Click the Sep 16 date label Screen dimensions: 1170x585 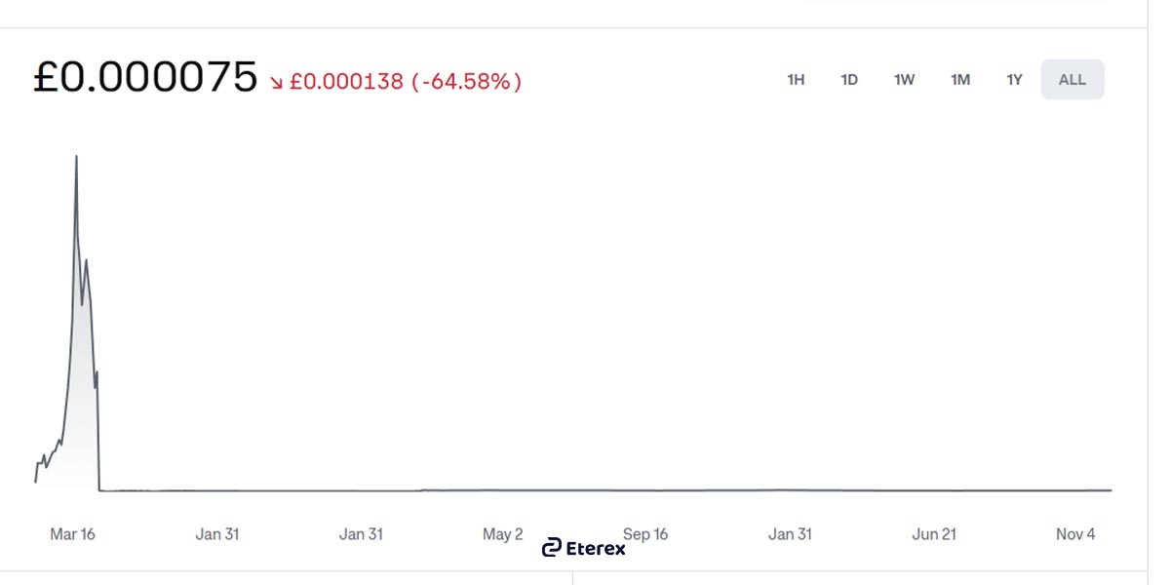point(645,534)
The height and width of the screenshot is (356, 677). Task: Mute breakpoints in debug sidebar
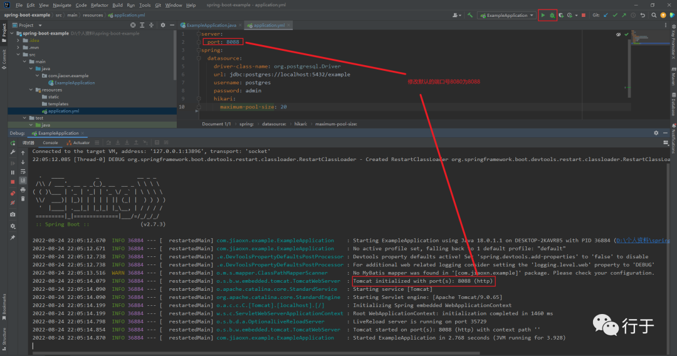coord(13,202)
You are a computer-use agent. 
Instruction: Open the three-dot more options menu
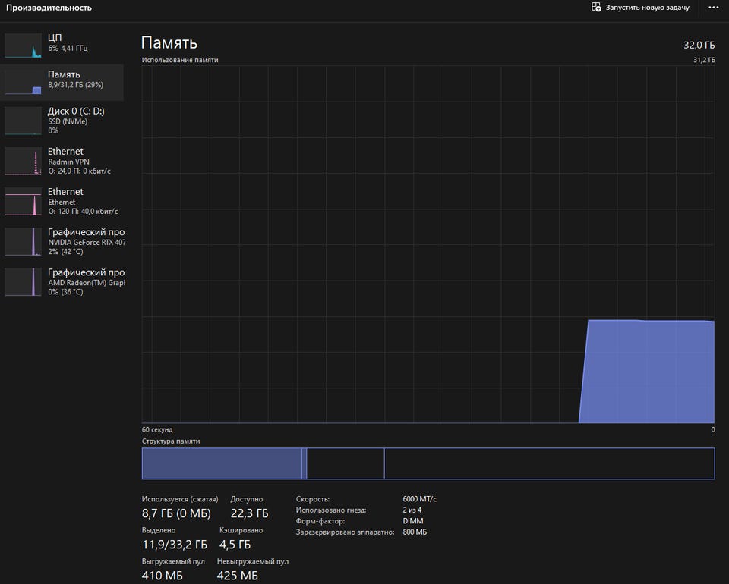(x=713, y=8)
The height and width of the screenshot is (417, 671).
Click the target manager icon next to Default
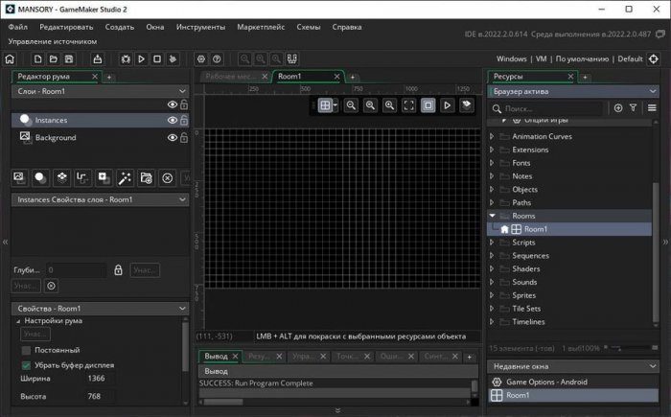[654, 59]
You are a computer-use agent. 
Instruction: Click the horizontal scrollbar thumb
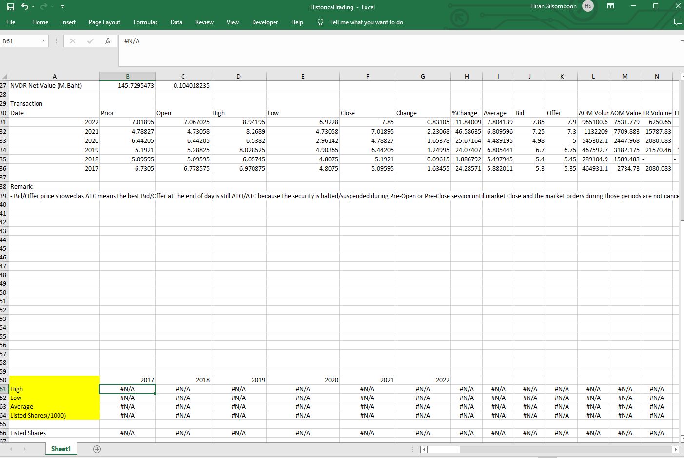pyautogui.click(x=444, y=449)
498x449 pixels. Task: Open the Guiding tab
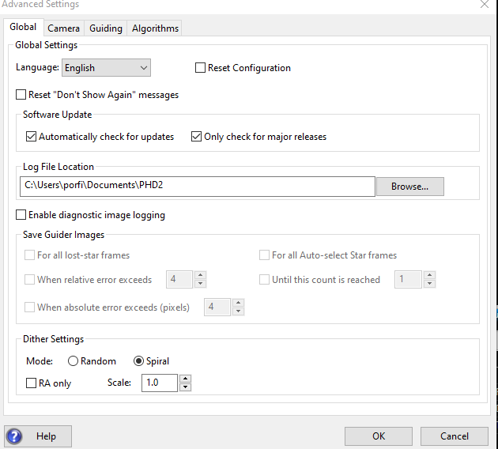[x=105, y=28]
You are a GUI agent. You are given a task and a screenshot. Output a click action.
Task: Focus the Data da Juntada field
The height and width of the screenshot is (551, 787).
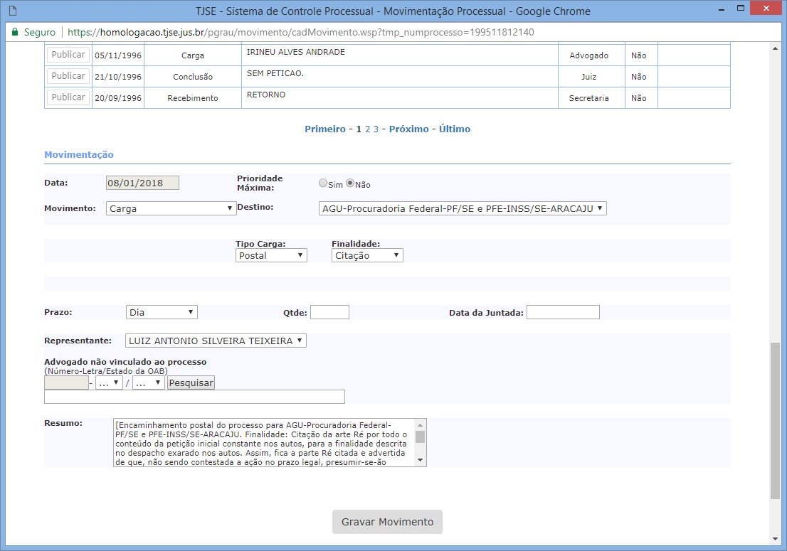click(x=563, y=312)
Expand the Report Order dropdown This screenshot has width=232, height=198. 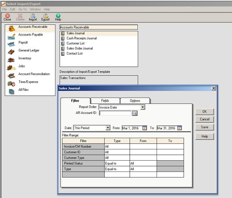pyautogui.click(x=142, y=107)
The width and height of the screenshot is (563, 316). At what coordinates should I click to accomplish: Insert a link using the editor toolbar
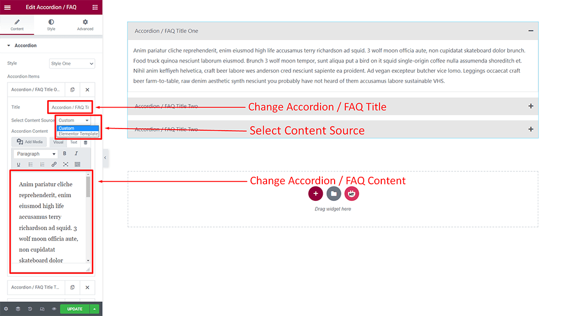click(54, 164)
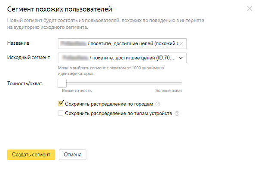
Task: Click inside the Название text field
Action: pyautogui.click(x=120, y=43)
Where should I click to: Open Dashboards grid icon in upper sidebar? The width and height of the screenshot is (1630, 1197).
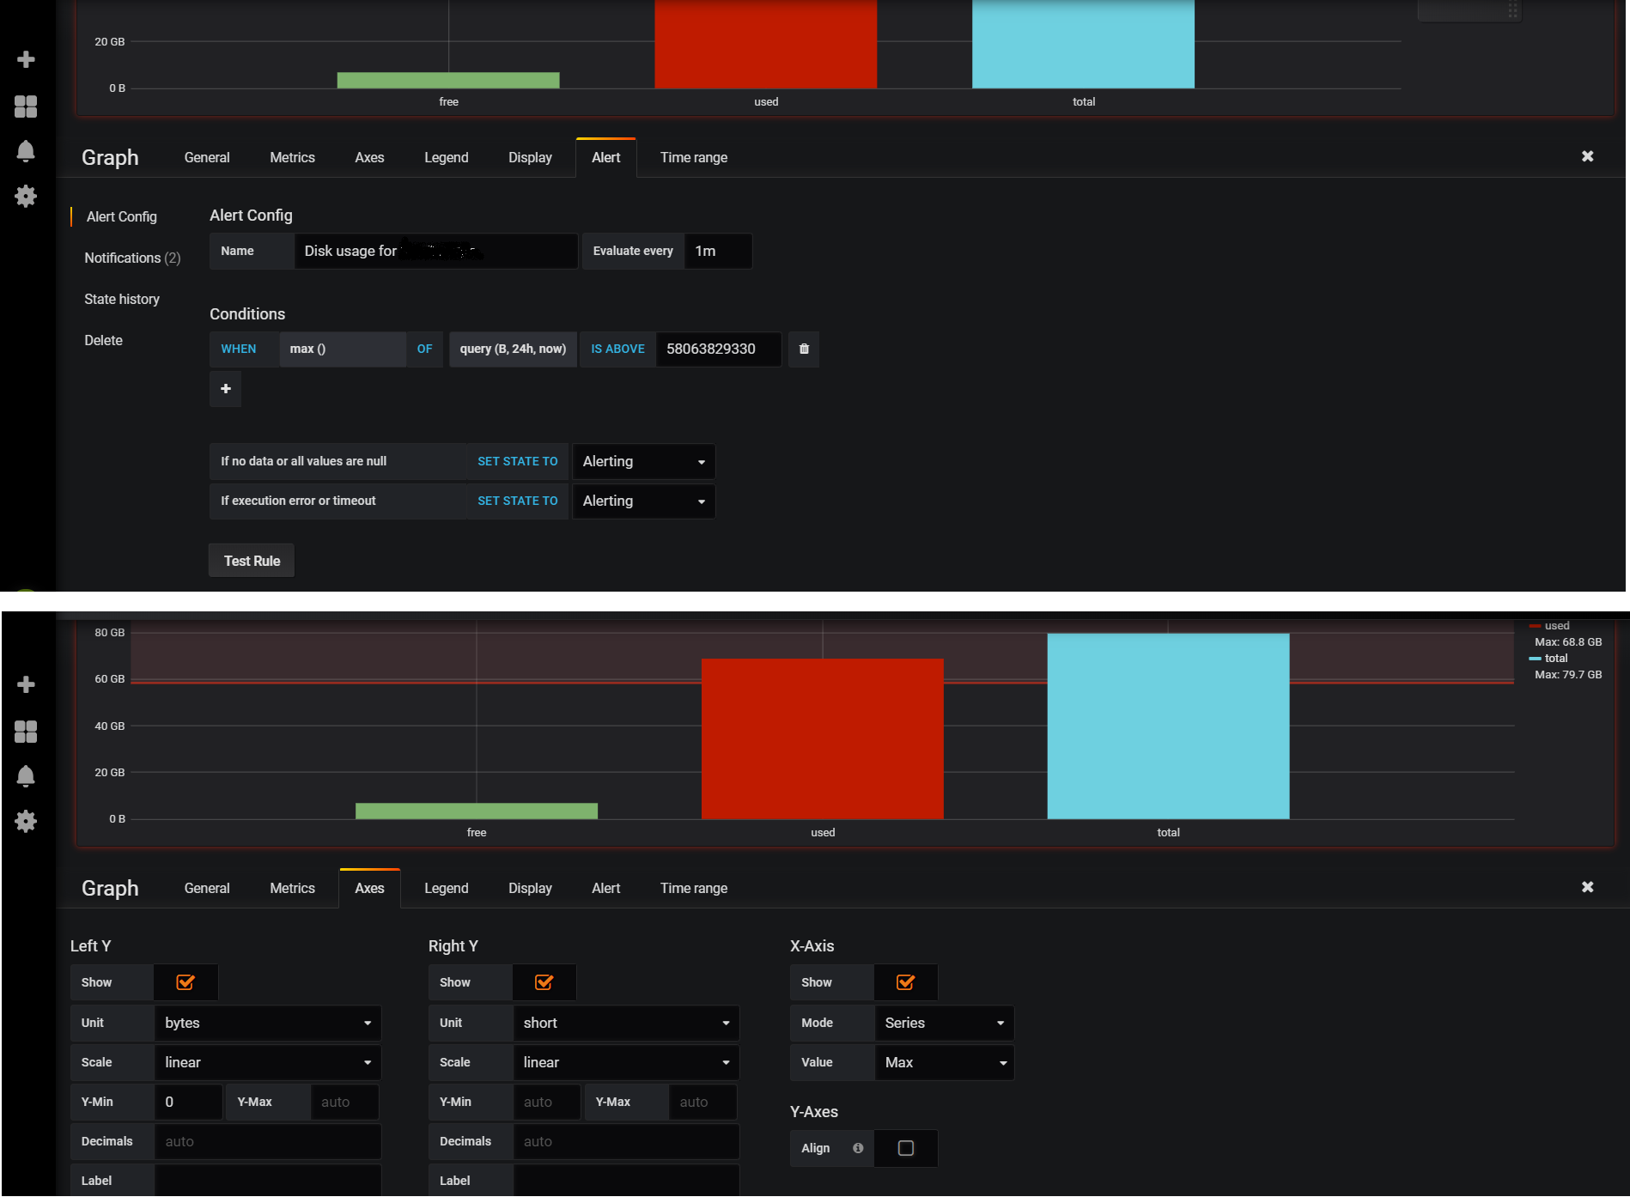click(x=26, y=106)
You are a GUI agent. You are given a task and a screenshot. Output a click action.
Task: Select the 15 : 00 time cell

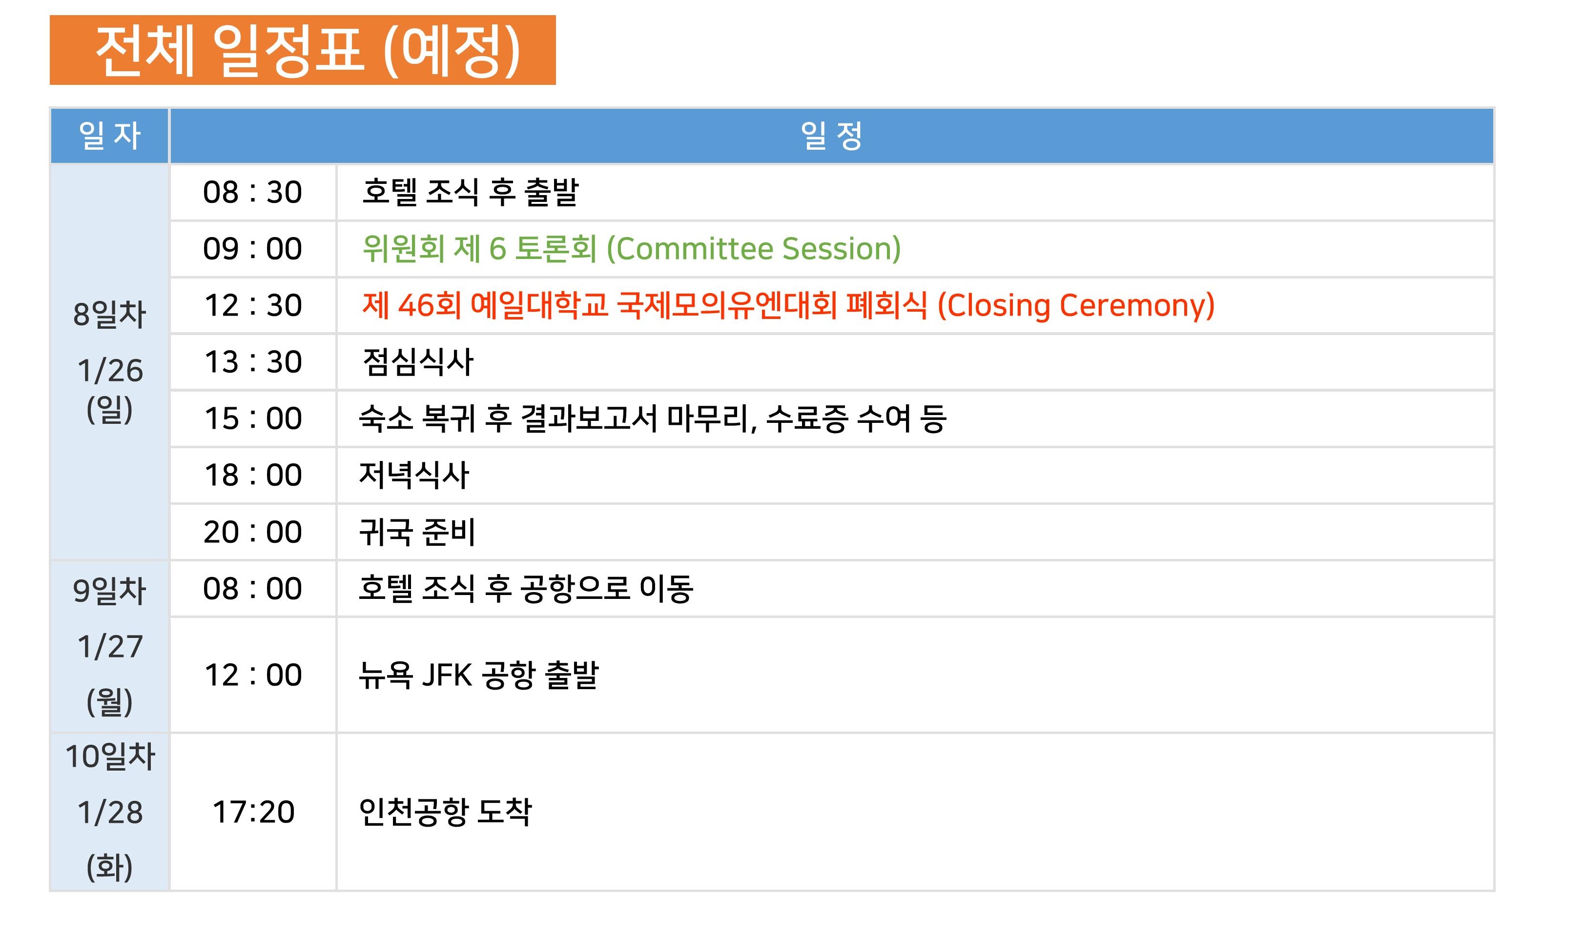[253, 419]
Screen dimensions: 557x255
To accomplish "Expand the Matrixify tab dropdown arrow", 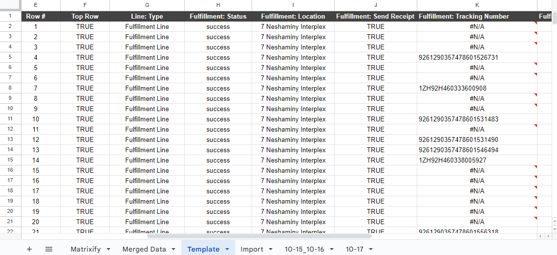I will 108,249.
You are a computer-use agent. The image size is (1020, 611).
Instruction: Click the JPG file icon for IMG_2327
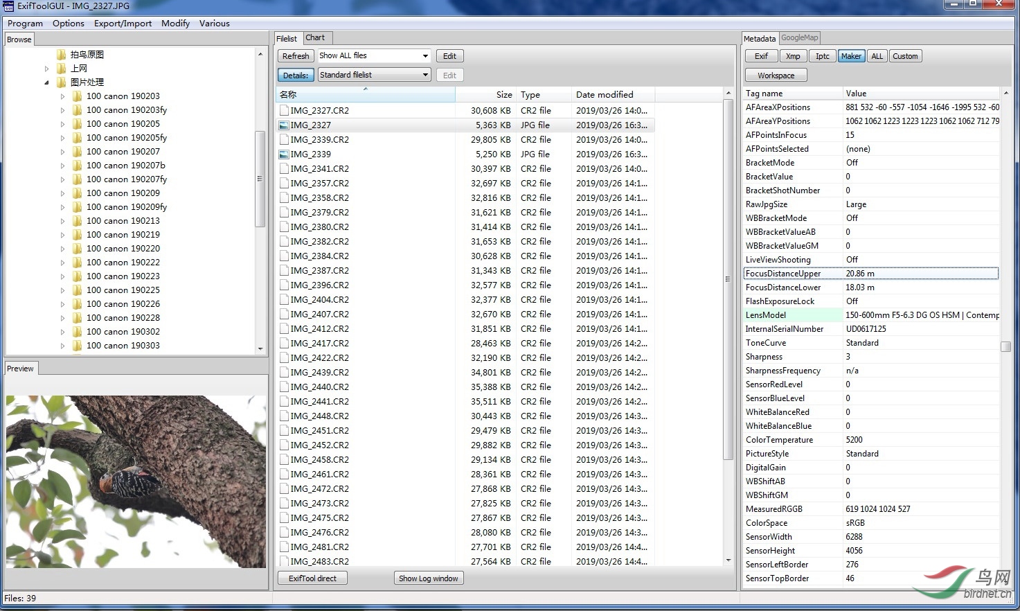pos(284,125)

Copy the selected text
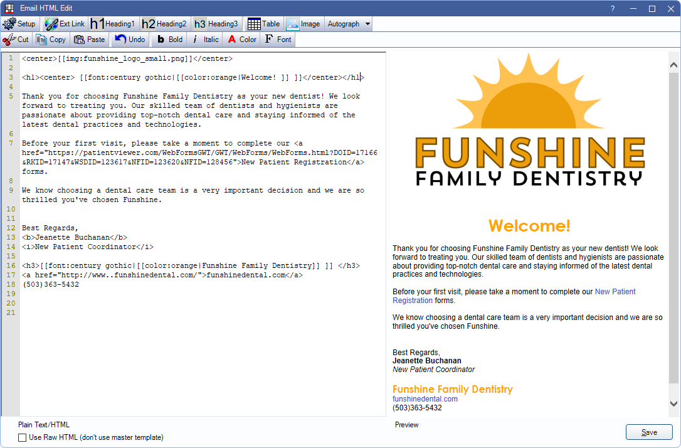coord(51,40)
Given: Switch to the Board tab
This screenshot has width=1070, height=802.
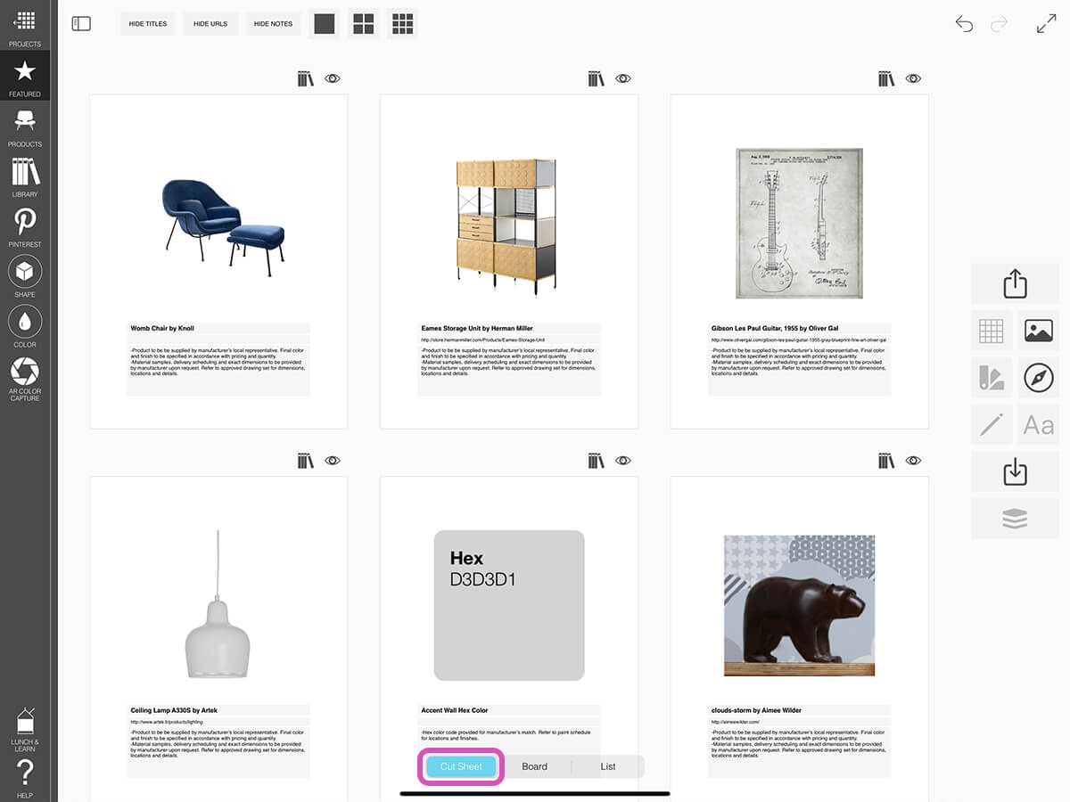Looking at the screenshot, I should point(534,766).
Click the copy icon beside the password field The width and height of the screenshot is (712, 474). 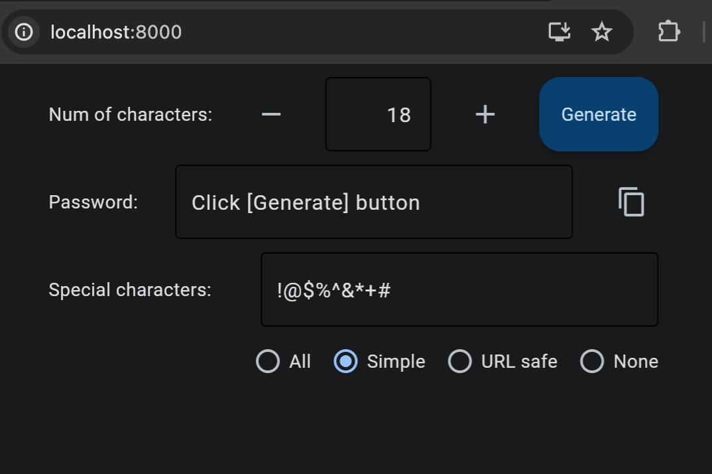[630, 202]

--------

While skipping the pictures, transcribe the data above from the line showing "Where should I" through the line showing "Screen dimensions: 557x255", exactly and with both ends.

Where should I click to: Open Dashboards grid icon in upper sidebar? The width and height of the screenshot is (1630, 1197).
click(x=26, y=106)
You are a GUI agent. You are given a task and a screenshot. Output a click action.
Task: Select the 15 : 00 time cell

[253, 419]
Screen dimensions: 557x255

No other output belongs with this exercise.